1. chodzi o krążki dyfrakcyjne, a nie aberracyjne. Można to policzyć ale nie miałem takiego zamiaru. Nie pisałem pracy dyplomowej ale w miarę zwięzły i zrozumiały opis problemu
2. można się obejść bez LW. Detektor w postaci oka jednak może nieco przysłonić LG Istnieje system Hershela, który nie ma LW ale niestety daje jedynie obrazy pozaosiowe, czyli ze wszystkimi możliwymi aberracjami. No i nie jest to newton, a o takim tu mowa
3. Czepiasz się. Napisałem o pogorszeniu obrazów planet ponieważ na jakość obrazów gwiazd wpływa to w niewielkim stopniu. Krążki dyfrakcyjne nie zmieniają wielkości a jedynie jasność. Nie wpłynie to na możliwość rozdzielenia gwiazd podwójnych, natomiast ciemniejsze szczegóły na tarczach planet zostaną "zalane" jaśniejszym światłem z rozjaśnionych pierścieni dyfrakcyjnych
W kazdym razuie ja to czuje tak: kazdy teleskop ma pole widzenia 180 stopni, ktore jednak ograniczamy tubusem, bo powyzej pewnej wartosci pole jest bezuzyteczne, bo promienie swiatla nie sa juz przyosiowe.

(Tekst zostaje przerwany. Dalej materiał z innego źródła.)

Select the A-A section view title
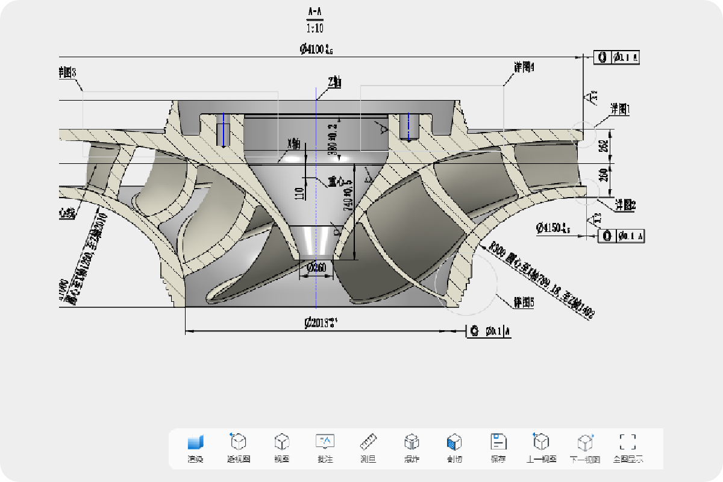The width and height of the screenshot is (723, 482). click(x=315, y=11)
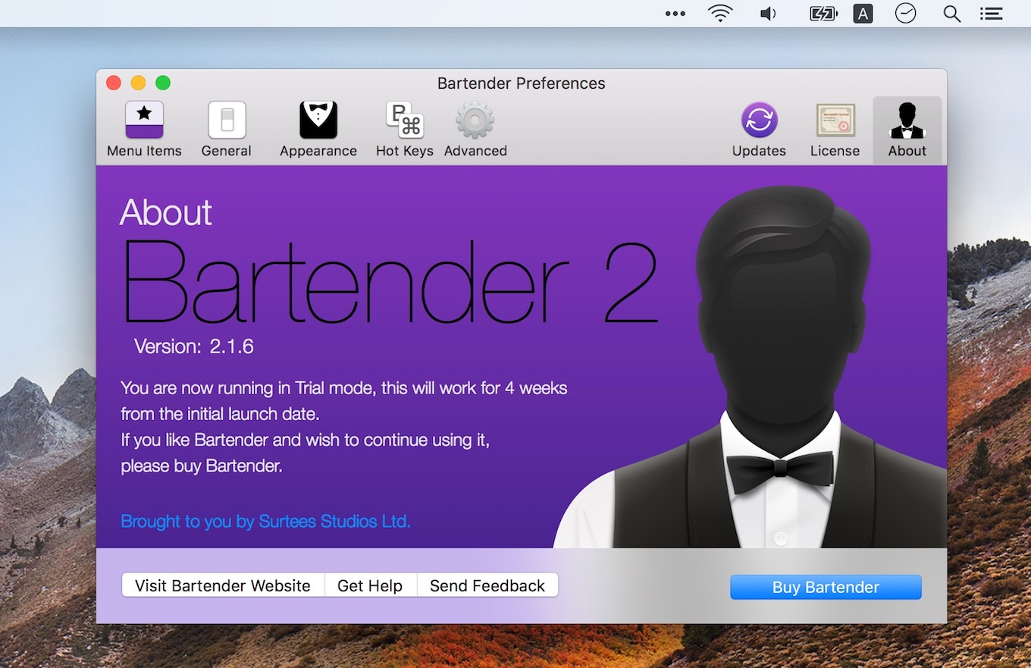Viewport: 1031px width, 668px height.
Task: Click the Buy Bartender button
Action: tap(826, 587)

tego zdania nie zrozumiałem. Za dużo sprzeczności jak dla mnie
4. Średnica pola obrazu w wyciągu nie może być większa od średnicy wyciągu. Chociaż może się mylę Jakby podejść do zagadnienia z punktu widzenia geometrii Riemanna ...
5. Skoro jesteś przeciwnikiem podawania wzorów bez ich wyprowadzenia to dlaczego podałeś ten wzór bez wyprowadzenia?